North Central State College is a public community college in Mansfield, Ohio, United States. It is located on the 644 acre campus of The Ohio State University at Mansfield. NCSC offers associate degrees and certification programs in a number of career fields, including business, computers, engineering, health science and public service, technology, and workforce development.

==History==
In 1961, the Mansfield Board of Education established Mansfield School of Technology, the predecessor of North Central State College. This institution's primary purpose was to provide local residents with technical training so that they could advance in the workplace or secure better careers. In 1968, the Ohio Board of Regents authorized Mansfield School of Technology to become North Central Technical College.
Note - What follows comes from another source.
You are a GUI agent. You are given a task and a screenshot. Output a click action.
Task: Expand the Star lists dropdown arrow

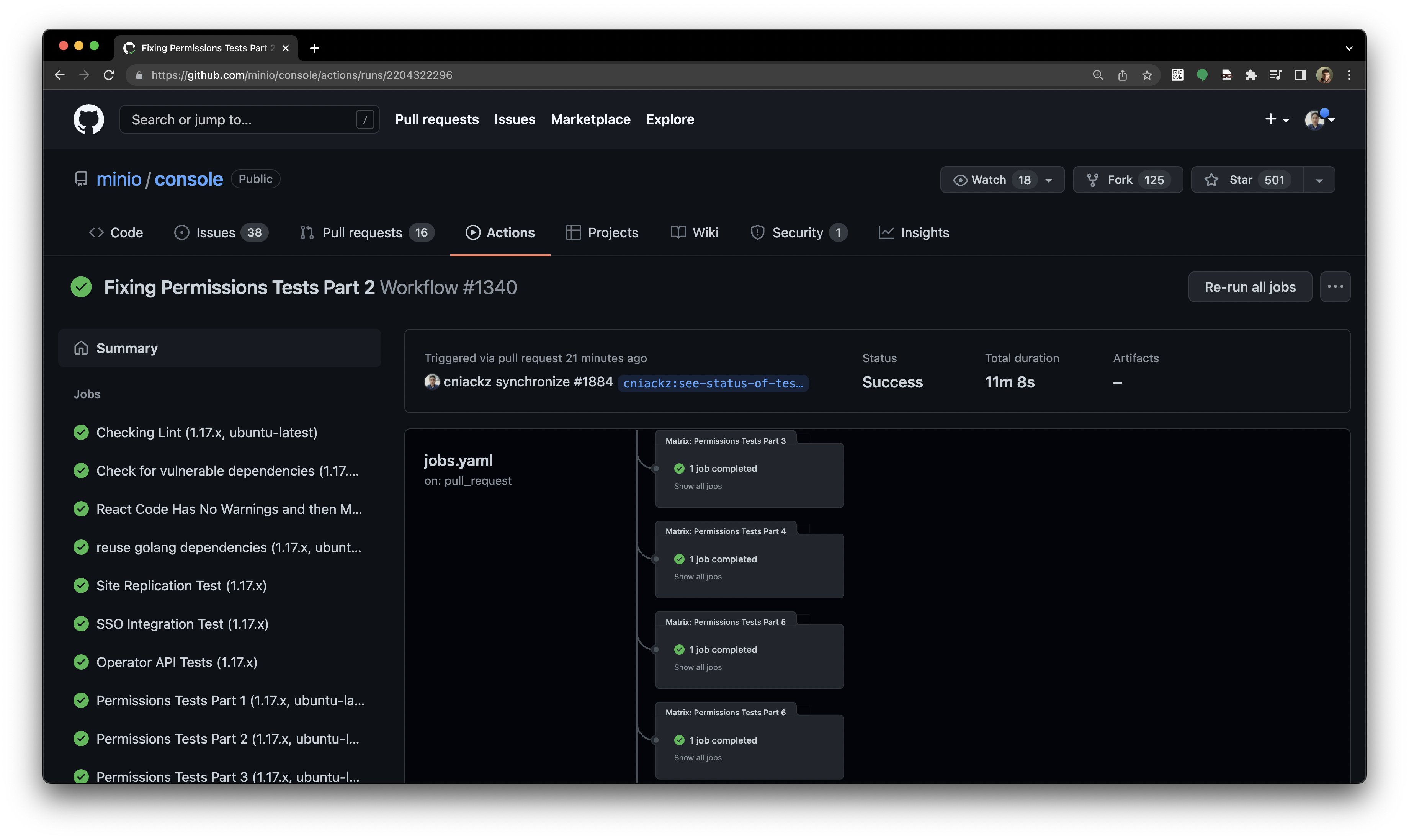(x=1319, y=180)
This new institution expanded its programs beyond Mansfield to include residents of Ashland, Crawford, and Richland Counties. As the college continued to grow and offered a wider array of courses, the institution became known, in 1999, as North Central State College. In 2005, North Central State College offered nearly thirty associate degree and thirty certificate degree programs. NCSC also has articulation agreements with a number of four-year institutions in Ohio for students who wish to transfer and continue their education without the loss of credits earned.

==Campus==
North Central State College's main campus in Mansfield is 644 acre, shared with The Ohio State University at Mansfield. The college also has two satellite centers: the Kehoe Center in Shelby, and the Crawford Success Center in Bucyrus.